**JOBS**.
A) Write out the passage of the blog entry between "These words from" and "class on Metaphor.", inclusive.
B) According to the blog entry, what class was the final paper rewritten for?

Sunday, February 27, 2011

The Light of the Self

"Why should it be so hard for so many simply to be kind?  To hear a new commandment: Love thy neighbor, he is thyself!  To know, not only believe, that the light of the Self in anyone else is the same light that is burning in the Self within us, so to reverence them both is to reverence the One, that great mystery of the Sacred."

These words from Alice Howell's The Dove in the Stone echo mightily in my heart this morning; they tie in very neatly with the final paper I rewrote yesterday for my class on Metaphor.

The essence of that paper is this: that the traditional metaphors for photography -- shooting, capturing, taking or making pictures -- don't really work for me because each in its own way designates the subject of my photograph as "other;" an enemy to be shot or captured, a prize to be taken, a clay to be molded...  I see the act of photography as a gesture of relationship with all that is holy in the world; a way of listening to and acknowledging that light of the Self that burns in all of creation.

**DATASET CONTENT**.
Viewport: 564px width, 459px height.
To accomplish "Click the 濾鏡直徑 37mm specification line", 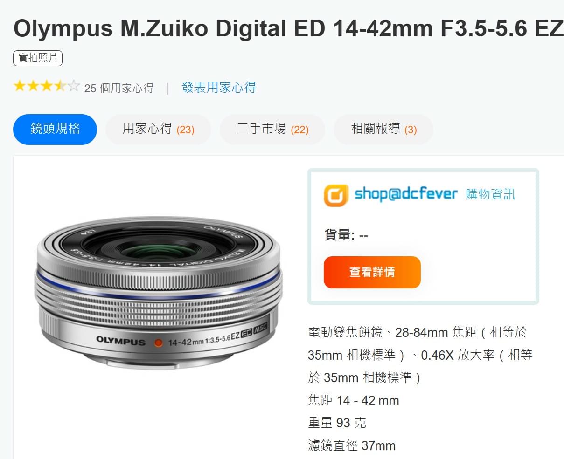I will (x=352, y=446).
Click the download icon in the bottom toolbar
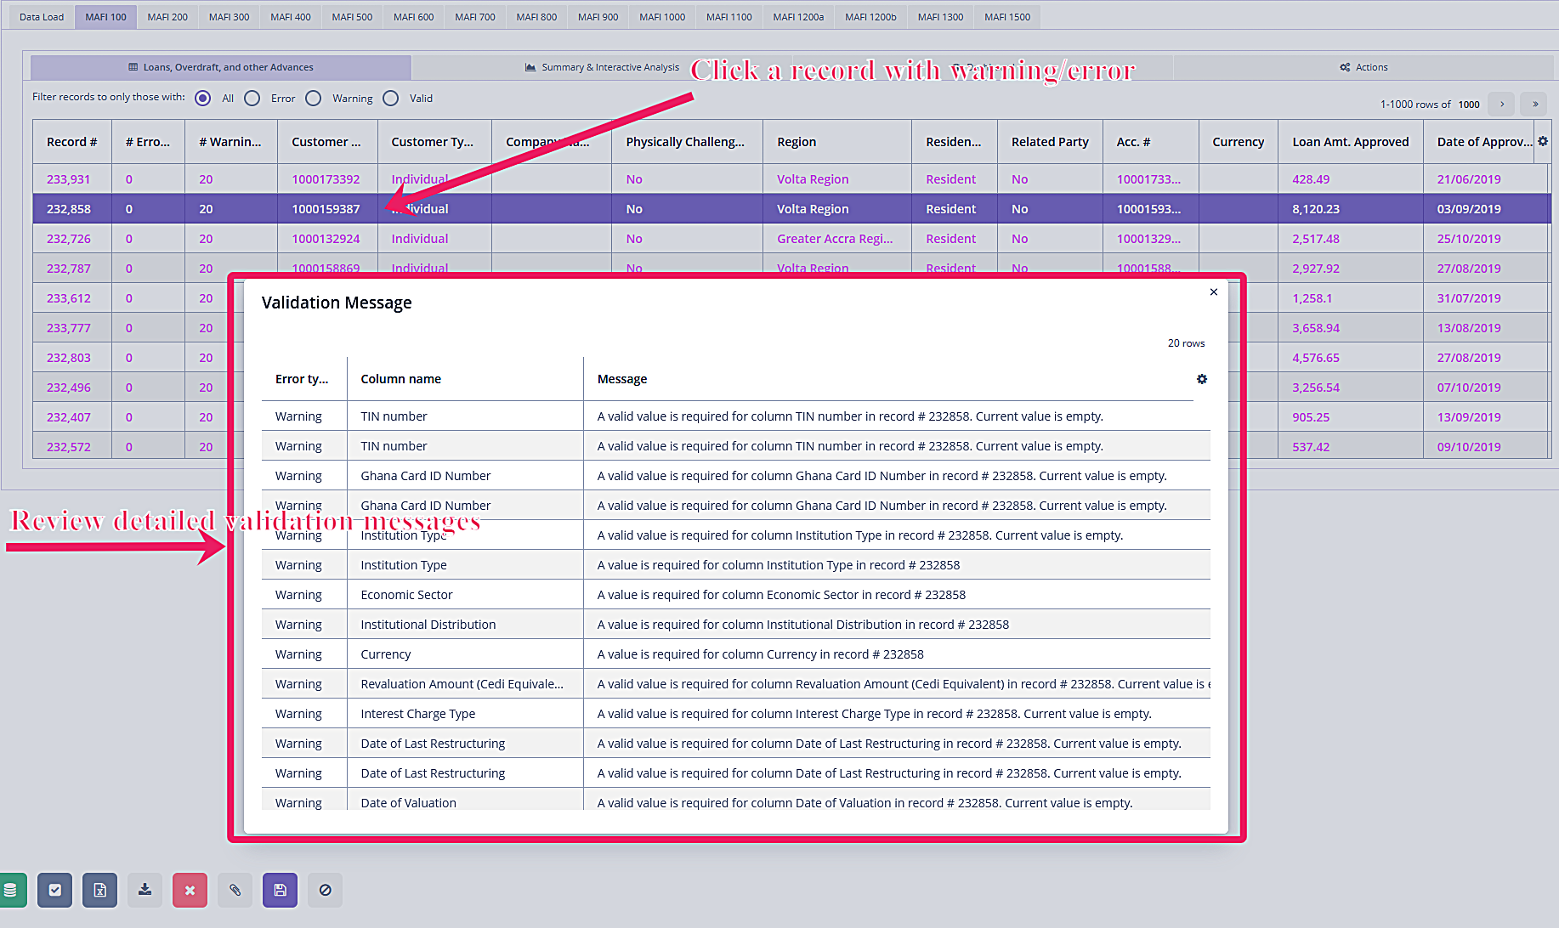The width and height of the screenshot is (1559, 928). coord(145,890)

**TASK-BY-TASK SOLUTIONS**.
A)
These words from Alice Howell's The Dove in the Stone echo mightily in my heart this morning; they tie in very neatly with the final paper I rewrote yesterday for my class on Metaphor.

B) A class on Metaphor.